What is needed
With the pictures omitted, write out all of the listing exactly.

Records to use
..........

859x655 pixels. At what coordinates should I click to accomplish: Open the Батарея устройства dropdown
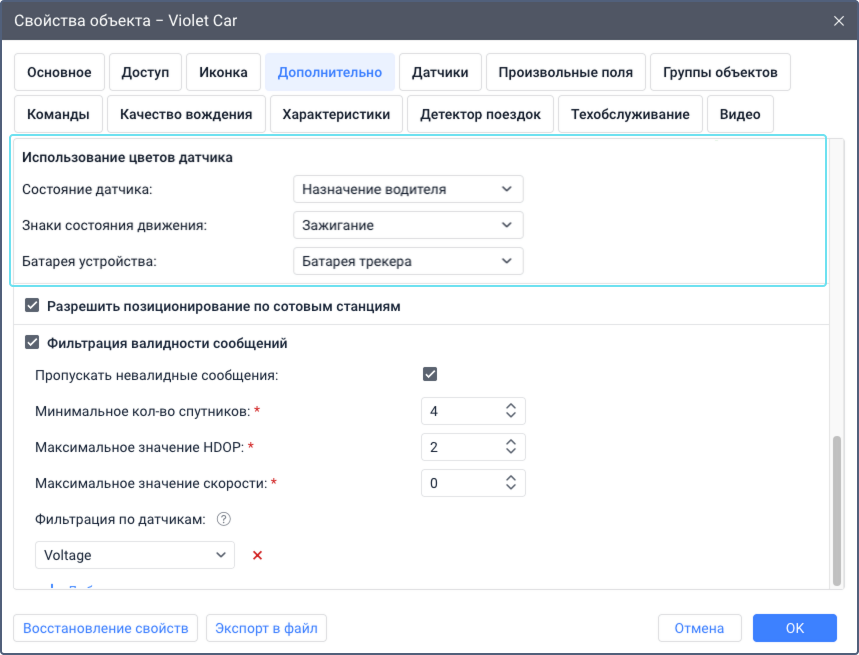(408, 261)
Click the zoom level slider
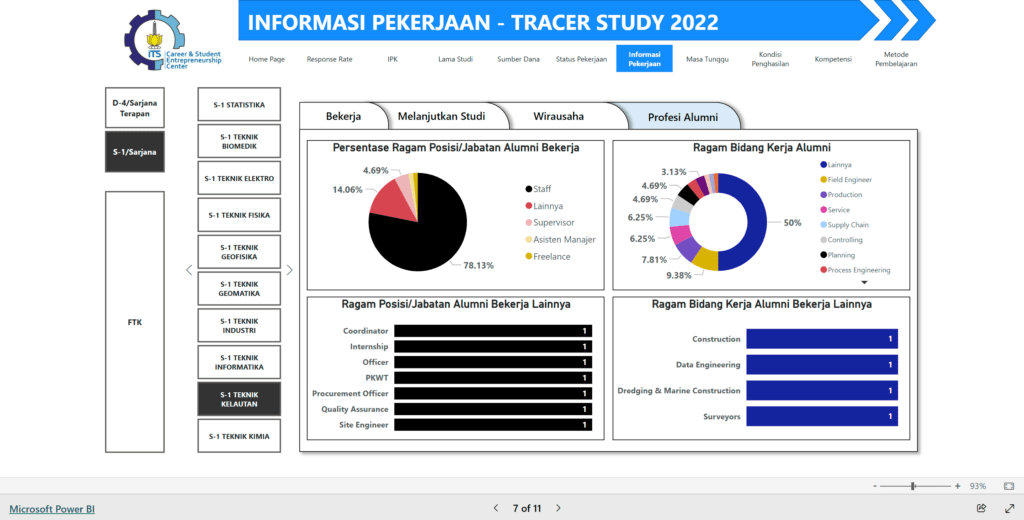 [914, 486]
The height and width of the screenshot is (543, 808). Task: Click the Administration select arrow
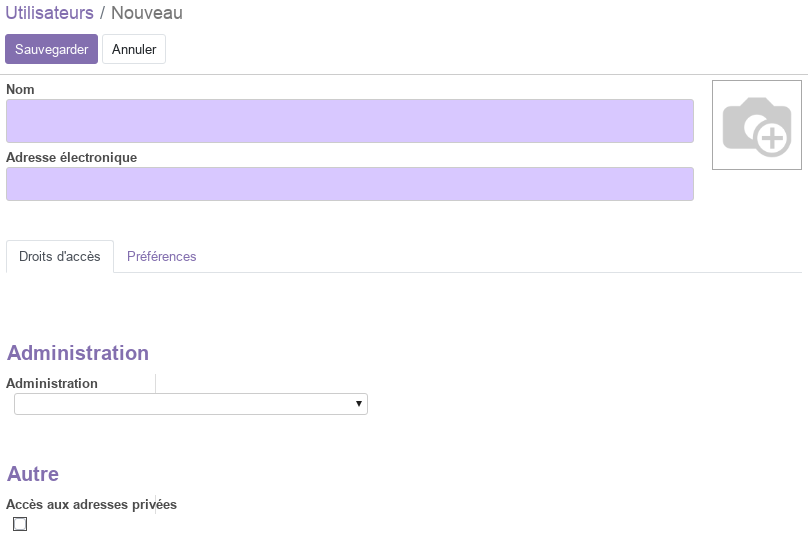[359, 404]
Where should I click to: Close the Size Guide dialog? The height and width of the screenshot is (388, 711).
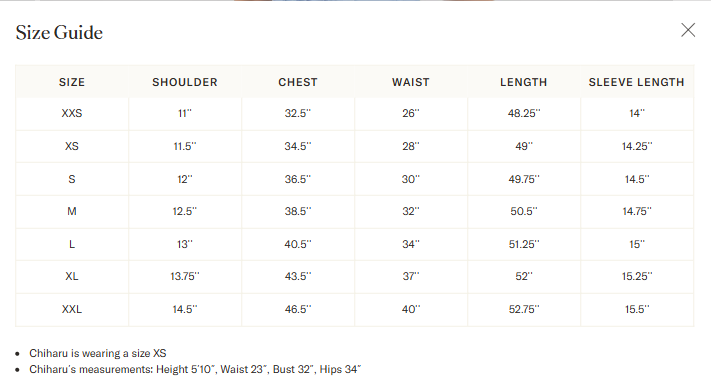coord(688,30)
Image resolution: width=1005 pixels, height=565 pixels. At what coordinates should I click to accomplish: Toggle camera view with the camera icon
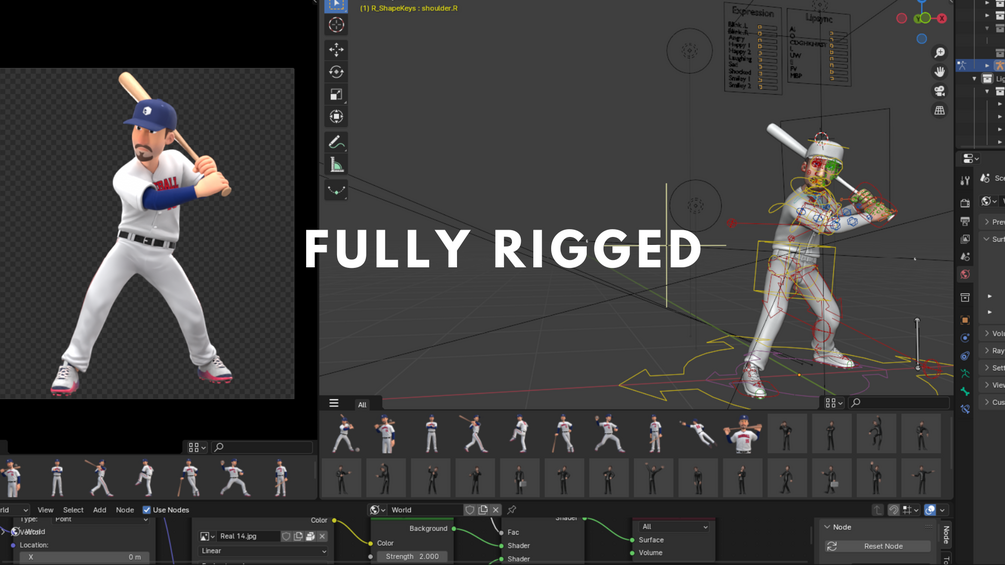(939, 91)
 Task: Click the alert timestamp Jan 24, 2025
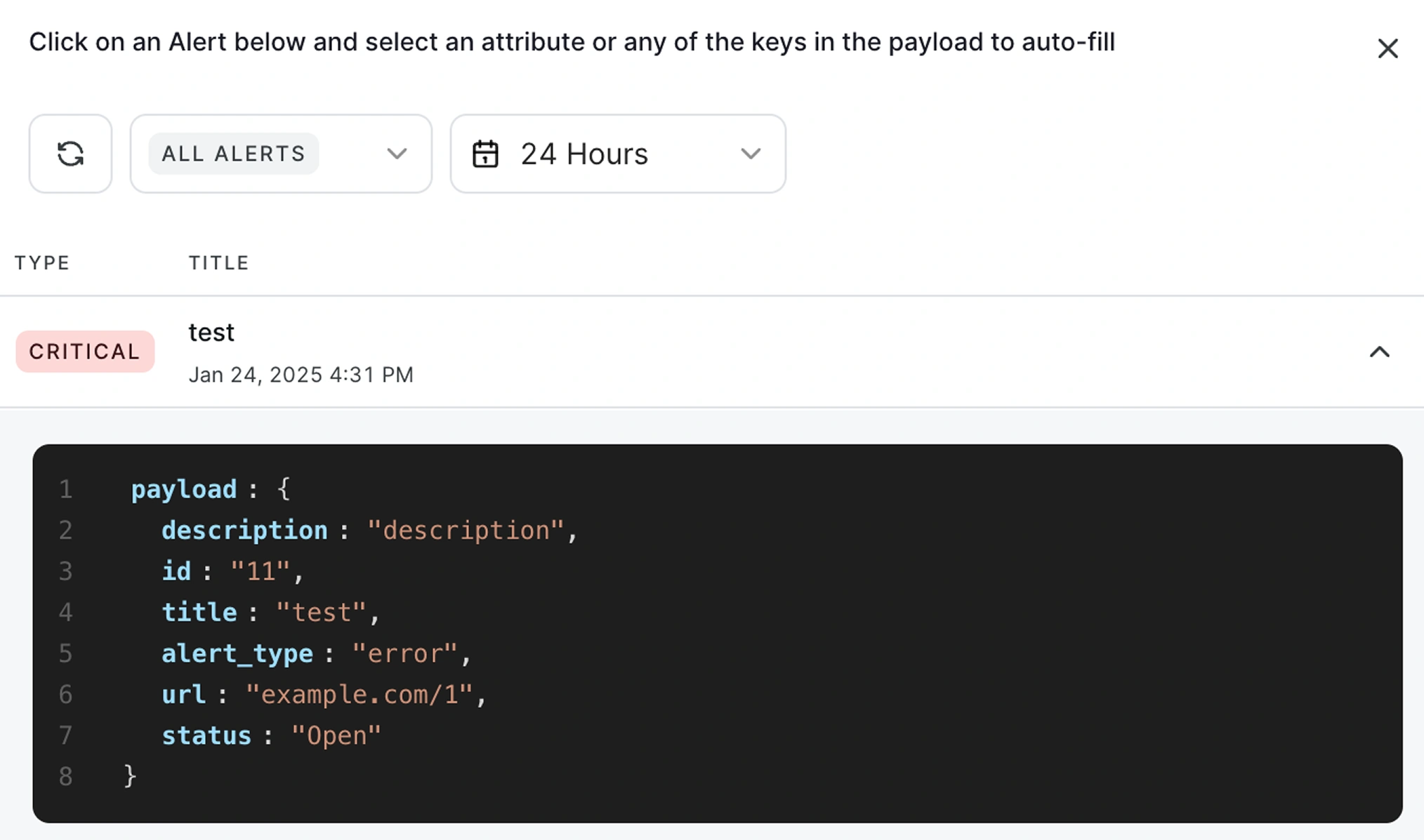click(301, 375)
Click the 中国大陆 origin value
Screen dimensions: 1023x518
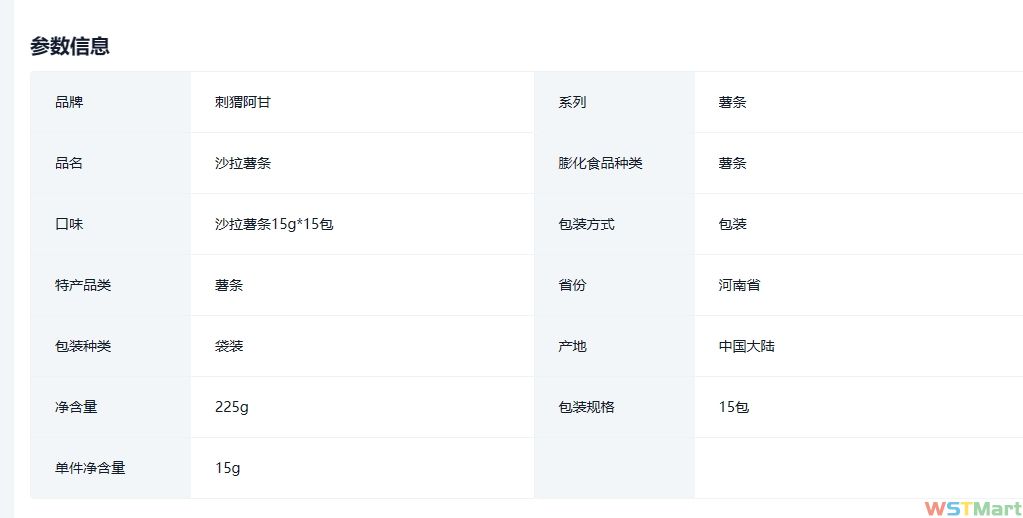(x=746, y=346)
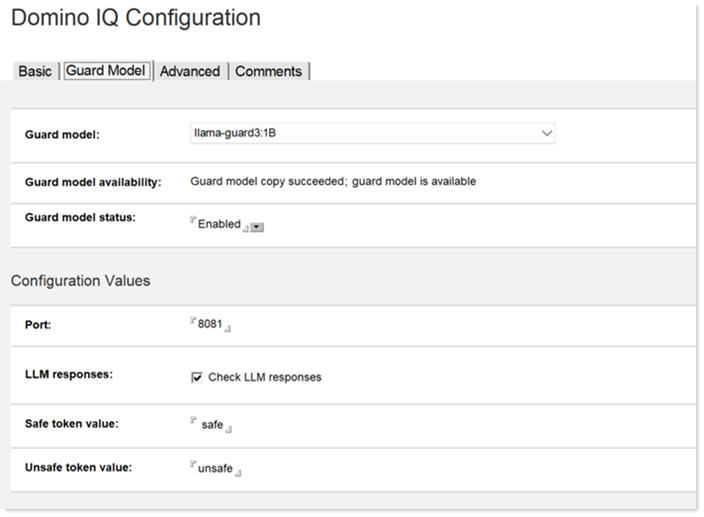Viewport: 704px width, 517px height.
Task: Click the 'Unsafe token value:' label
Action: [78, 467]
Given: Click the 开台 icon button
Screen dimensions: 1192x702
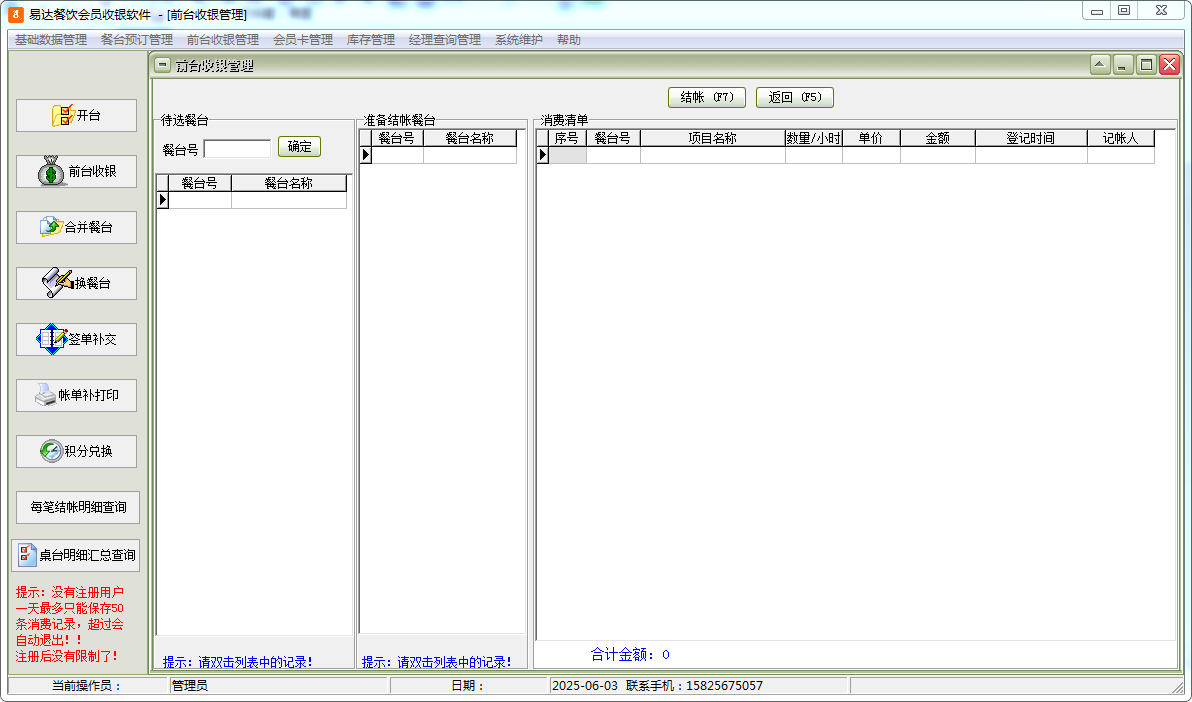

..........

Response below
859x655 pixels. At what coordinates should I click to accomplish: Open the Батарея устройства dropdown
(408, 261)
Click the zoom level slider
 [914, 486]
The height and width of the screenshot is (543, 808). Task: Click the Administration select arrow
[359, 404]
Where should I click to: Close the Size Guide dialog? The height and width of the screenshot is (388, 711).
coord(688,30)
Image resolution: width=1005 pixels, height=565 pixels. At what coordinates should I click to accomplish: Toggle camera view with the camera icon
(939, 91)
 Task: Click the alert timestamp Jan 24, 2025
click(301, 375)
Click the 中国大陆 origin value
Screen dimensions: 1023x518
(x=746, y=346)
Viewport: 704px width, 517px height.
Task: Click the 'Unsafe token value:' label
Action: [78, 467]
Given: Click the 开台 icon button
Screen dimensions: 1192x702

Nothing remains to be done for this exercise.